### Directions
Could you reproduce the lines below from the one with "George Jakubovits (47, 2247)" through the one with "Bubi Pinhasi (43, 466)"? Keep both ends and add nothing.

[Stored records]
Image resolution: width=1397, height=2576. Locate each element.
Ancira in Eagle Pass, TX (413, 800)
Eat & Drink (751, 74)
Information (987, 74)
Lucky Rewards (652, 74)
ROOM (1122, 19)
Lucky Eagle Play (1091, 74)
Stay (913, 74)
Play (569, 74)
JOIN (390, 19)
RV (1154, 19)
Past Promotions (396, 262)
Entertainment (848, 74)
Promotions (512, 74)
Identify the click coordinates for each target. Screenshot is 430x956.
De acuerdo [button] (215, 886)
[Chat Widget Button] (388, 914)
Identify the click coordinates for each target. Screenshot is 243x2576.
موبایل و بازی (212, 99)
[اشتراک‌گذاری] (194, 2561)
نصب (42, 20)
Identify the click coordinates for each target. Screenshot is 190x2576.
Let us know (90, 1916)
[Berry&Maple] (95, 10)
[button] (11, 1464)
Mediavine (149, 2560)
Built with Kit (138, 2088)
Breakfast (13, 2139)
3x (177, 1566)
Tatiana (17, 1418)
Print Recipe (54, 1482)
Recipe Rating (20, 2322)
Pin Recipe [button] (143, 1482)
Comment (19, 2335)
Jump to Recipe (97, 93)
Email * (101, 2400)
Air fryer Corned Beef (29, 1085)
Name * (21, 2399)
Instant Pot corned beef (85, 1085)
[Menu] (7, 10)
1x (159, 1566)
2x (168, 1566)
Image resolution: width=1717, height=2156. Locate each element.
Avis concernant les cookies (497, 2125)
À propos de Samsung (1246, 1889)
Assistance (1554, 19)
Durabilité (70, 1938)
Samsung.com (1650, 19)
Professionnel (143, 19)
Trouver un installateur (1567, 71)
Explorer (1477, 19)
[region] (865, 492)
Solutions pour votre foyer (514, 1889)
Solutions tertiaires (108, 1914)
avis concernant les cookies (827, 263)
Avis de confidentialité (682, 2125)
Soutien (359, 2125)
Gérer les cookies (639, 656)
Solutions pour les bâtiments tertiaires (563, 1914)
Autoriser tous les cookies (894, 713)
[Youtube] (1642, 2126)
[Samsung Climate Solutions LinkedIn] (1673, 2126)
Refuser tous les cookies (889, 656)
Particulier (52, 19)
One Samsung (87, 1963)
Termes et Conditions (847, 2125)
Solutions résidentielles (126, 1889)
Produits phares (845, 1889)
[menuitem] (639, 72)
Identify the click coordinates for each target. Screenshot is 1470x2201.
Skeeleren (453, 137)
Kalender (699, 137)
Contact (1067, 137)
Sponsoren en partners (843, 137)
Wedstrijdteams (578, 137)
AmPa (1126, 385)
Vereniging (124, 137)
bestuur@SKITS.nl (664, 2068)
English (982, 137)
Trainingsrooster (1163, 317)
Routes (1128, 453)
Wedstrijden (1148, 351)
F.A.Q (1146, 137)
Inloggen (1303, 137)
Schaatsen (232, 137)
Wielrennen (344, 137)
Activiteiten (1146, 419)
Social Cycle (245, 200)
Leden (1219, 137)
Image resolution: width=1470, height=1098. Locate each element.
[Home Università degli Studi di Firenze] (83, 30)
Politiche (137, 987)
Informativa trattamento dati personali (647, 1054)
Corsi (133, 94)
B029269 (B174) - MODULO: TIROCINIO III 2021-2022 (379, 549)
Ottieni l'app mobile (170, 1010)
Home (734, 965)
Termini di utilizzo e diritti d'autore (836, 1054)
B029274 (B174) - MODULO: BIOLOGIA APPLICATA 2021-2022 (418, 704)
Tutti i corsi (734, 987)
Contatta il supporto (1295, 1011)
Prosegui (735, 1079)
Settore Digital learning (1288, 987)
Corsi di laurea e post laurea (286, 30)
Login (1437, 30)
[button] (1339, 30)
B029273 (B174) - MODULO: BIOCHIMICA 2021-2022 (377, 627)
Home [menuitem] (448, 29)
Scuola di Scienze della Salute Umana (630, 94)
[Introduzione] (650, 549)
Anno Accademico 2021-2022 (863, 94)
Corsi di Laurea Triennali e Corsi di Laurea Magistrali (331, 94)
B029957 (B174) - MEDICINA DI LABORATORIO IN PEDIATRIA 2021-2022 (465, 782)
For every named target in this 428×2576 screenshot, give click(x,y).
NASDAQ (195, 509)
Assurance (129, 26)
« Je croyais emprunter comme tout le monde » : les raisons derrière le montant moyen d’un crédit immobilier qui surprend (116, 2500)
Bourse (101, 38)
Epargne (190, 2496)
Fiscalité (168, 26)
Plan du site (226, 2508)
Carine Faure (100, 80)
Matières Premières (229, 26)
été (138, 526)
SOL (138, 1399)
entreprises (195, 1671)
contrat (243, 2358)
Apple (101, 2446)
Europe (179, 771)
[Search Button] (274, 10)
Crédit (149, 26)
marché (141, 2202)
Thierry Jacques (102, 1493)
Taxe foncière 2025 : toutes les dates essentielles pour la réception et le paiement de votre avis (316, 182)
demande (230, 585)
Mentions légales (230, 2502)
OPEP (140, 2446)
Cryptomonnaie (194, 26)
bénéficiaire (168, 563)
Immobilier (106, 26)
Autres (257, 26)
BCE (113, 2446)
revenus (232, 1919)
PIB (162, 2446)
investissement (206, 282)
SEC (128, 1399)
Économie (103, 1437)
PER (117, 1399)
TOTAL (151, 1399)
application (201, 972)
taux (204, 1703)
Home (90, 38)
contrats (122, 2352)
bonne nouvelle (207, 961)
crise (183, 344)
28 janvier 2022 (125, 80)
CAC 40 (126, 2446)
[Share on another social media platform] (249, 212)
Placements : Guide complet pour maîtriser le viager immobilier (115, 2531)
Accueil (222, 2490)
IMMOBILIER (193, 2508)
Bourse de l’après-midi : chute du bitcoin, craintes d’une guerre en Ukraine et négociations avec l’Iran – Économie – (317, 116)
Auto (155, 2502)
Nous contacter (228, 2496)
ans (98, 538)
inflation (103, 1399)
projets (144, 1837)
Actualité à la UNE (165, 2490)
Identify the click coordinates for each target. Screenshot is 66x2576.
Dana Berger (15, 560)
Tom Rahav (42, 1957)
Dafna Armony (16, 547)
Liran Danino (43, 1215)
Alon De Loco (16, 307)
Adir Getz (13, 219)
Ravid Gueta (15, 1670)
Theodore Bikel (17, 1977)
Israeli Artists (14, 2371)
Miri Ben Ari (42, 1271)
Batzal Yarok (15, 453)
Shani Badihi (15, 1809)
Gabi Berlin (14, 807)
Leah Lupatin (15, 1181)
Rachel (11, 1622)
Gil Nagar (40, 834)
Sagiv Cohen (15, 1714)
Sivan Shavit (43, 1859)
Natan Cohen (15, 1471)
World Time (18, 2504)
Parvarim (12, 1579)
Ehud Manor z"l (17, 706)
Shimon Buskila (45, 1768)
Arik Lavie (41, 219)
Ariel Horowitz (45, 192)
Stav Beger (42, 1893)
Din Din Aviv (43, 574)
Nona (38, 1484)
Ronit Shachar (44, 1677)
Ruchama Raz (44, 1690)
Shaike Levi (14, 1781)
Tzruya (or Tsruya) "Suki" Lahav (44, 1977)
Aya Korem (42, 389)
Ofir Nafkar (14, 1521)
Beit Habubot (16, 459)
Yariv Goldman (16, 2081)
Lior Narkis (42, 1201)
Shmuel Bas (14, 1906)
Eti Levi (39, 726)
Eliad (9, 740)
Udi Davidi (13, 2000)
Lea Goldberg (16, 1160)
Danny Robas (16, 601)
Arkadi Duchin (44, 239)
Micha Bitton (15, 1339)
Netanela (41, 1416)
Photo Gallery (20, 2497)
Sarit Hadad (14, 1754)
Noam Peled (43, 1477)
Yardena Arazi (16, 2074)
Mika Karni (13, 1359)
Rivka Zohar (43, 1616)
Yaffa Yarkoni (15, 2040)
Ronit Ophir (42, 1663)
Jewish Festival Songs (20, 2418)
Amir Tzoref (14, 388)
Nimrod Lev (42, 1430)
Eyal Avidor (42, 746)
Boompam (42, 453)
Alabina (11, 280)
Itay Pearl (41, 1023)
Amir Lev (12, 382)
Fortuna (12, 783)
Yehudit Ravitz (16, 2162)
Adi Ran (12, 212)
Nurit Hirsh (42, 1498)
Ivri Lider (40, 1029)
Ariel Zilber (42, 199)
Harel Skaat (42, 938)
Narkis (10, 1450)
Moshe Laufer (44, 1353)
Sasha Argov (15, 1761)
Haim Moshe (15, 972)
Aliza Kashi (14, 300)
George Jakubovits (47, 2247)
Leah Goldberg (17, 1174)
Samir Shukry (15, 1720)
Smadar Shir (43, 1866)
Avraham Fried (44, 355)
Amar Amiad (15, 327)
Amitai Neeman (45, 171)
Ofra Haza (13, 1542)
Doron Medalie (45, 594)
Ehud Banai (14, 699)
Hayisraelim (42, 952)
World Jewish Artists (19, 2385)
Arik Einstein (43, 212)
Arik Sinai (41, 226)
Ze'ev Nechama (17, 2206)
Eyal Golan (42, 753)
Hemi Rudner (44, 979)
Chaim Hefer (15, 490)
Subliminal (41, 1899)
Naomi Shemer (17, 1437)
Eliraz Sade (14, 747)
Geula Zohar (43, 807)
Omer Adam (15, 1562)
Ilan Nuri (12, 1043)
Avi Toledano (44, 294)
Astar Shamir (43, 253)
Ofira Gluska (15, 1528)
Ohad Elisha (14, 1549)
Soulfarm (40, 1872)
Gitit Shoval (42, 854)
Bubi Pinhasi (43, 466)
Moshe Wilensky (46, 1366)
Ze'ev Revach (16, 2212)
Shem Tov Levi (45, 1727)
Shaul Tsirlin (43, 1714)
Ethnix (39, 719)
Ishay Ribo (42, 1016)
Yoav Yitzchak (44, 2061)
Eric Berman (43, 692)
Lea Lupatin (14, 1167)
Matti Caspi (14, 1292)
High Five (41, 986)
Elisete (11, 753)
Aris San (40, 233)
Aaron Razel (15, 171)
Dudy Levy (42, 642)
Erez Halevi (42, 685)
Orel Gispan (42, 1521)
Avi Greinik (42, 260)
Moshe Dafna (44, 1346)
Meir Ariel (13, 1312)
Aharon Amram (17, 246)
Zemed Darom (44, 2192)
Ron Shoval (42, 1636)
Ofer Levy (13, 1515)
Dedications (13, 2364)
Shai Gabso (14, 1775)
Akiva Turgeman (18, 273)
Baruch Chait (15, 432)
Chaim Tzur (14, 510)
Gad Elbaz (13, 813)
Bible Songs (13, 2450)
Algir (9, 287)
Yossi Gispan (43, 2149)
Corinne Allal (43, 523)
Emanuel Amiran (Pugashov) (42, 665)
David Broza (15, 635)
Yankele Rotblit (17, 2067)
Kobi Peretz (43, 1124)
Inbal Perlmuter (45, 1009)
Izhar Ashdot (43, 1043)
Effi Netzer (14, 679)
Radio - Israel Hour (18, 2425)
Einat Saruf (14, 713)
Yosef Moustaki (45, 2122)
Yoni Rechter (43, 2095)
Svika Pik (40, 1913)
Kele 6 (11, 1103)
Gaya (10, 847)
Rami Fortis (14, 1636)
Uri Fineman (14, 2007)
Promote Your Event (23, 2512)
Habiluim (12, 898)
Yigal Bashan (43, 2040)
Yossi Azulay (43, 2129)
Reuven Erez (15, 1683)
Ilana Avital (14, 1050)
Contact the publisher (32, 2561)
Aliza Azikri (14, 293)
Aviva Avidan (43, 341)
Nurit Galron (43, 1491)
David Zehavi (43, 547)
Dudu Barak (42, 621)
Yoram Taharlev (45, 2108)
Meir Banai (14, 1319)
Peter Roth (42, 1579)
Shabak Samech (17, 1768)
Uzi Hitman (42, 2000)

### Reply
George Jakubovits (47, 2247)
Leah Goldberg (17, 1174)
Samir Shukry (15, 1720)
Smadar Shir (43, 1866)
Avraham Fried (44, 355)
Amar Amiad (15, 327)
Amitai Neeman (45, 171)
Ofra Haza (13, 1542)
Doron Medalie (45, 594)
Ehud Banai (14, 699)
Hayisraelim (42, 952)
World Jewish Artists (19, 2385)
Arik Einstein (43, 212)
Arik Sinai (41, 226)
Ze'ev Nechama (17, 2206)
Eyal Golan (42, 753)
Hemi Rudner (44, 979)
Chaim Hefer (15, 490)
Subliminal (41, 1899)
Naomi Shemer (17, 1437)
Eliraz Sade (14, 747)
Geula Zohar (43, 807)
Omer Adam (15, 1562)
Ilan Nuri (12, 1043)
Avi Toledano (44, 294)
Astar Shamir (43, 253)
Ofira Gluska (15, 1528)
Ohad Elisha (14, 1549)
Soulfarm (40, 1872)
Gitit Shoval (42, 854)
Bubi Pinhasi (43, 466)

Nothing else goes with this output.